Toms hardware (I think) tested it and in some cases it was worse than a hot fixed win7.

Amd really are in trouble, it doesnt even beat the i5 when overclocked, let alone at stock at a higher power consumption and without a gpu inside. I dont see why people would buy these unless the only thing you ever used was multi threaded applications, which is probably a very small demographic.
Harlequin 6th November 2012, 13:20 Quote
actually it does depend on whicha rticle you read - with some it really does do well against the i5
rollo 6th November 2012, 13:49 Quote
Can't see bit rerunning all benches for windows 8
GuilleAcoustic 6th November 2012, 14:10 Quote
Quote:
Originally Posted by fdbh96
Toms hardware (I think) tested it and in some cases it was worse than a hot fixed win7.

Amd really are in trouble, it doesnt even beat the i5 when overclocked, let alone at stock at a higher power consumption and without a gpu inside. I dont see why people would buy these unless the only thing you ever used was multi threaded applications, which is probably a very small demographic.

An overclockable i5 will cost you far more than this AMD (K series CPU + Z series mobo). It's not for enthousiast gamers, but more for "multi-thread" user. It's not a bad CPU, but Intel architecture is "better" at the moment.

AMD really need a better memory controller and a reduced engraving process.
runadumb 6th November 2012, 14:35 Quote
Quote:
Originally Posted by Spreadie
Yep, my 920 @ 4.2GHz is probably on par with the 8350.

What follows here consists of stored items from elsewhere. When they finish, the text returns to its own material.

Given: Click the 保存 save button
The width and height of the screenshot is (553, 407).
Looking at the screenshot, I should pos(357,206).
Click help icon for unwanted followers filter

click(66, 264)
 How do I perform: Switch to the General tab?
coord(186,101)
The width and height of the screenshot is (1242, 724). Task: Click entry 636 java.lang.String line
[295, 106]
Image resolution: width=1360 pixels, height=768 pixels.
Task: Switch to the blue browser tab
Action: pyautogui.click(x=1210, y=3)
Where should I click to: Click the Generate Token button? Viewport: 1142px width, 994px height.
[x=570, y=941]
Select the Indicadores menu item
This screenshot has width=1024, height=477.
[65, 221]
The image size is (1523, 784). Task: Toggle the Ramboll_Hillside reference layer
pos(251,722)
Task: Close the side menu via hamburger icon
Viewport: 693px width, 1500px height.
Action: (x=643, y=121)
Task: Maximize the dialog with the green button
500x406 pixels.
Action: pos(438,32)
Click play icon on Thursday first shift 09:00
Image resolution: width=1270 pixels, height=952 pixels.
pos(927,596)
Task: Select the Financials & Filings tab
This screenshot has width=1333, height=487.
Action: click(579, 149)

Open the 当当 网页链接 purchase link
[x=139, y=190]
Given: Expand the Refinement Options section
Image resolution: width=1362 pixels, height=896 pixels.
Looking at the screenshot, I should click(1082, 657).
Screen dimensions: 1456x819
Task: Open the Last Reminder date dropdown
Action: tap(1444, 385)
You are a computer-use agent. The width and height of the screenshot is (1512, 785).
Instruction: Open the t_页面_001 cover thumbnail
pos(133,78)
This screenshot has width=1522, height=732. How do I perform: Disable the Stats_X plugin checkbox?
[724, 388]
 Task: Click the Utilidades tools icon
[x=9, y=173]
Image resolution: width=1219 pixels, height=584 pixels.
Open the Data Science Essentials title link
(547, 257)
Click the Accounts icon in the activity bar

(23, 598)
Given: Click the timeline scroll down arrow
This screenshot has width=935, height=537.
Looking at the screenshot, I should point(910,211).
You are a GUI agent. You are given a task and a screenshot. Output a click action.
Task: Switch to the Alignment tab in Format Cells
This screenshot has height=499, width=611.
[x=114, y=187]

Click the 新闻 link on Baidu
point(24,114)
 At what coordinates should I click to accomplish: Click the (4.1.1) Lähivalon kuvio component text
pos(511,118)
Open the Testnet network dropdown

Don't know about you but I went a little pale(r) when I saw the difference in Power consumption between Ivy bridge and the old i7. With that in mind and the fact (like hustler) I'm a huge emulation fan I can see me going Haswell next year.

Just finished Metroid Prime and have moved onto Ratchet & Clank. I can certainly do with a good speed up at times during those two games.
Anfield 6th November 2012, 14:38 Quote
Quote:
Originally Posted by runadumb
I went a little pale(r) when I saw the difference in Power consumption between Ivy bridge and the old i7.

Yeah its certainly impressive how much Intel managed to improve power consumption while also improving performance, At idle OC'd a 3770k uses roughly half the power compared to a OC'd 920.
Spreadie 6th November 2012, 14:49 Quote
Quote:
Originally Posted by runadumb
Don't know about you but I went a little pale(r) when I saw the difference in Power consumption between Ivy bridge and the old i7. With that in mind and the fact (like hustler) I'm a huge emulation fan I can see me going Haswell next year.

The power use does look a bit , but just look at the bottom half of the (LOAD) table and feel a little better. ;)

Lower power consumption is nice, but an i7 920 with a decent GFX card and an SSD isn't really going to feel any different to a similarly specced Ivy Bridge, outside of benchmarks. As such, and being a tight git, I won't be changing my CPU/Mobo until they start to struggle, something dies or I get a big fat juicy bonus at work (and the missus hasn't already spent it).
.//TuNdRa 6th November 2012, 14:56 Quote
As usual from AMD with the FX series; Good attempt, but a bit short of the mark. Had they released this as the first generation, rather than Bulldozer; It might've gotten somewhere.

This just feels like too little too late. I know they're trying to keep backwards compatability, but the Bulldozer chips, at least, benefit from increased memory bandwidth in a pretty pronounced way, sticking with the 990FX Northbridge means they just can't get it. Upgrading to proper 32 bit unidirectional HyperTransport might help, simply because then there wouldn't be a need to clock up the Northbridge just to get more memory bandwidth opened up to the chip.

What's more annoying is that AMD seem to be hobbling themselves, at least with the HT-Link, The 990FX chipset supposedly has support for 32-bit wide HT connections, but every processor is limited to 16 max. I don't understand the logic in it.
TheDodoKiller 6th November 2012, 15:13 Quote
I don't understand how AMD are still making such hosh posh cpus. For it to be only slightly better than a 2 generation old, previous chipset is just unacceptable. I cant imagine the shareholders being too jolly, either.